AI Does Not Read Like You Do — And It Is Costing You Tokens
An emoji costs 3-4 tokens. A plain word costs 1. AI does not need visual formatting, repeated headings, or decorative whitespace — it parses meaning, not layout. Stripping that noise from your prompts, files, and tool outputs is the fastest way to cut token usage by 40-80%.
Humans need visual structure. Bullet points help you skim. Blank lines give your eyes a rest. Emojis signal tone at a glance. But LLMs like Claude, GPT-4o, and Gemini do not skim. They read every single token — including the ones that add zero information.
How much does formatting actually cost?
| Element | Tokens per Instance | Instances per 1000 lines | Total Waste |
|---|---|---|---|
| Emoji | 3-4 | 50-100 | 150-400 tokens |
| Blank line | 1-2 | 100-300 | 100-600 tokens |
| Timestamp | 5-7 | 10-50 | 50-350 tokens |
| Repeated header | 4-8 | 10-30 | 40-240 tokens |
| Tab/indentation | 1-2 | 100-500 | 100-1000 tokens |
What counts as waste?
- ✓Decorative emoji: 🚀, ⚡, ✨ add tone but no information
- ✓Excessive blank lines: More than one per section is padding
- ✓Timestamps: Almost never needed by the AI for current tasks
- ✓Repeated column headers: In long lists, headers repeat unnecessarily
- ✓Over-quoted content: Extra quotes, brackets, or asterisks
Real example: A typical build log
A build log might have 3000 lines. Of those, 400-600 are blank lines (400-600 tokens). 200-300 are timestamps (1400-2100 tokens). 100+ are repeated headers (400-800 tokens). Total waste: 2000-3500 tokens. Remove that noise, and the same log becomes 500-1000 tokens.

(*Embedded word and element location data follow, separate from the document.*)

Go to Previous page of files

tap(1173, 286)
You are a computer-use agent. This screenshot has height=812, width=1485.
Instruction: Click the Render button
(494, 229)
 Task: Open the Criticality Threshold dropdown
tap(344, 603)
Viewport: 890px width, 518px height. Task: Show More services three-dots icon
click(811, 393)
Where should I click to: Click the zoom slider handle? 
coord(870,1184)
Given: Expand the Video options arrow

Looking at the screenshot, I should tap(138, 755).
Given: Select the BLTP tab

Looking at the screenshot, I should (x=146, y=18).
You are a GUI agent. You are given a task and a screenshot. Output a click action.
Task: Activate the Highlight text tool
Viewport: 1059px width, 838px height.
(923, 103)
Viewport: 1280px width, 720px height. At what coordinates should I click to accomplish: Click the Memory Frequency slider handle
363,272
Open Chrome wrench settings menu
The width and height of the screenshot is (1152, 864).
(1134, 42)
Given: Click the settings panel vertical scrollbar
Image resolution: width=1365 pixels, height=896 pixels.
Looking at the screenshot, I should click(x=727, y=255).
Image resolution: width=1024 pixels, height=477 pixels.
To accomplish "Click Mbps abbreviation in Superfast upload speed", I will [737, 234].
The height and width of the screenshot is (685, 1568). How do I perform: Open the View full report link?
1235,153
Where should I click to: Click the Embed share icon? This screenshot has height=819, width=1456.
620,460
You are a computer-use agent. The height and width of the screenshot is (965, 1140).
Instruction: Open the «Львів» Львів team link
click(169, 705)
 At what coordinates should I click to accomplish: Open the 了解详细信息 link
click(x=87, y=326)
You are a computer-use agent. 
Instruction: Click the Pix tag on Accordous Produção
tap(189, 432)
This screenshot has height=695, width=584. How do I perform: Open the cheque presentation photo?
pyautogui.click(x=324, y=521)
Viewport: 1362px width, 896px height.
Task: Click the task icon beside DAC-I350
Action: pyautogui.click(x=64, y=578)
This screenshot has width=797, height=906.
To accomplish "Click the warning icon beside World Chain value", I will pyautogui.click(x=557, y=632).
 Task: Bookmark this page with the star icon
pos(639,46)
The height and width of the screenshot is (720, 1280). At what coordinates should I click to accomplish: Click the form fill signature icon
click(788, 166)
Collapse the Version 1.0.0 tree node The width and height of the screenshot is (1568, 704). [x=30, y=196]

How compression removes waste automatically
Token Limits compression pipeline removes formatting noise in this order: timestamps first (before processing lines), then blank lines (before detecting lists), then duplicates (before summarizing), then emoji last. This ordering is critical—wrong order means missed compression.
Three ways to eliminate formatting waste
Approach 1: Proxy compression (Claude Code)
Install Token Limits proxy. Every tool output is compressed automatically before Claude reads it.
Approach 2: MCP server compression (Cursor, Windsurf, etc.)
Add Token Limits MCP server to your IDE. All tool calls return compressed output by default.
Approach 3: Paste compressor (manual)
For one-off logs or files, use tokenlimits.app/compress. Paste, compress, copy the result.
Why compression works better than rewriting
You could manually edit every log and config before pasting. Or you could install compression once and stop thinking about it. Token Limits does the work automatically — every file read, grep result, and exec output is stripped of noise before Claude reads it. One install, every tool call, forever.
What Token Limits actually does
- ✓Proxy (Claude Code): intercepts every Anthropic API call, strips noise from tool outputs before they hit your context. Set ANTHROPIC_BASE_URL once, compression is automatic.
- ✓MCP server (Cursor, Windsurf, VS Code, JetBrains, Claude Desktop): 8 compressed tools (local_read, local_exec, local_search, local_ls, local_diff, local_json, local_map, expand). Same results, 60-85% fewer tokens.
- ✓Paste compressor: browser-based, no install. Paste noisy content in, get clean content out.
- ✓Haiku subagent routing: cheap tasks (file reads, directory scans) route to Haiku automatically — Sonnet/Opus budget reserved for reasoning.
- ✓Prewritten scripts: /ship, /check-deploy, /logs replace entire planning conversations with a single command call.
- ✓Runs entirely locally. Your code, logs, and prompts never leave your machine.
Stop paying for tokens you do not need
Token Limits compresses every tool output automatically. Works with Claude Code, Cursor, Windsurf, VS Code, JetBrains, and Claude Desktop. Runs locally — your code never leaves your machine.
FAQ
Does AI really care about formatting?
No. AI parses tokens, not visual layout. Formatting is noise that costs tokens without adding meaning.
How much can compression save?
Typical compression is 60-80%, depending on content type. Build logs and grep results compress best (85%+). Sparse code compresses less (40-50%).
Does compression ever lose information?
No. Timestamps, blank lines, and emoji are removed because they add zero information. File content, error messages, and search results are preserved. The expand tool lets the model request full content on-demand when needed.
Can I use compression on sensitive content?
Yes. Paste compressor runs in-browser — no external calls, nothing sent anywhere. Proxy and MCP server run locally on your machine. Your code and logs never leave your environment.
Does it work with all AI coding tools?
Yes. The proxy works with Claude Code (intercepts Anthropic API calls). The MCP server works with Cursor, Windsurf, VS Code, JetBrains, and Claude Desktop — any tool that supports MCP.